En fait, pour deVillepin comme pour Sarkozy, il s'agit, côté cour, de flatter les préjugés xénophobes d'une fraction de l'électorat. Mais, côté jardin, il s'agit aussi de répondre au souci du patronat qui a besoin d'une main-d'oeuvre qualifiée pour pallier le manque de personnel dans tel ou tel créneau, et aussi pour peser sur les salaires, ce dont il ne se prive pas.

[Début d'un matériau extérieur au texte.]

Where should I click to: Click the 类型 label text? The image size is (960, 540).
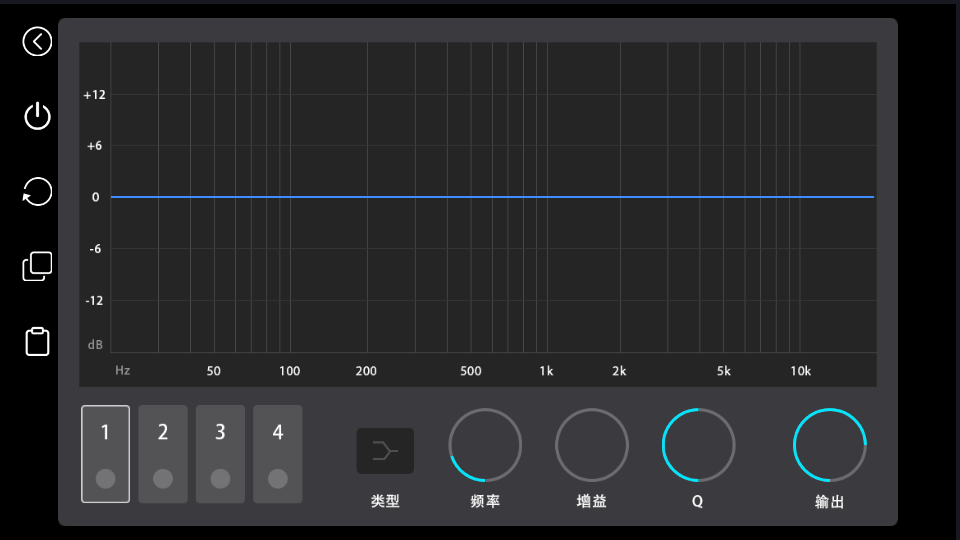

Mais le patronat ne veut pas seulement cette main-d'oeuvre qualifiée, mais aussi une main-d'oeuvre capable d'assumer les travaux les plus pénibles, les plus ingrats, les plus rudes. Et de ce point de vue, l'immigration clandestine ne le gêne pas. Il n'est pas plus regardant sur les lois en la matière qu'il ne l'est sur leur application dans ses entreprises. De cette immigration-là, il s'en arrange fort bien quand il n'en profite pas directement. C'est vrai dans des branches comme l'habillement et le bâtiment. Mais c'est aussi vrai dans de grandes entreprises de construction industrielle qui, par le biais des entreprises sous-traitantes, utilisent une main-d'oeuvre au statut mal défini, en évitant elles-mêmes de se trouver formellement hors la loi.
Cette politique patronale peut varier en fonction de la situation, mais elle a toujours été une composante de son recrutement. Ce furent, avant guerre, des Polonais qui se retrouvèrent à piocher au fond des mines de charbon du Nord, des Italiens recrutés pour les mines de Lorraine. Puis, plus tard, ce furent des Marocains recrutés dans leur pays pour travailler sur les chaînes des usines automobiles en France.
Alors, quand les ministres parlent de «traiter le problème de l'immigration», c'est toujours du point de vue du patronat, en ne dédaignant pas au passage quelques assauts de démagogie anti-immigrés. Pour les travailleurs, il n'y a qu'une seule façon d'y répondre: lutter en leur sein contre toute division entre travailleurs autochtones et immigrés, pour l'égalité des droits sociaux et politiques, pour l'égalisation des salaires et des conditions de travail non pas par le bas, mais par le haut.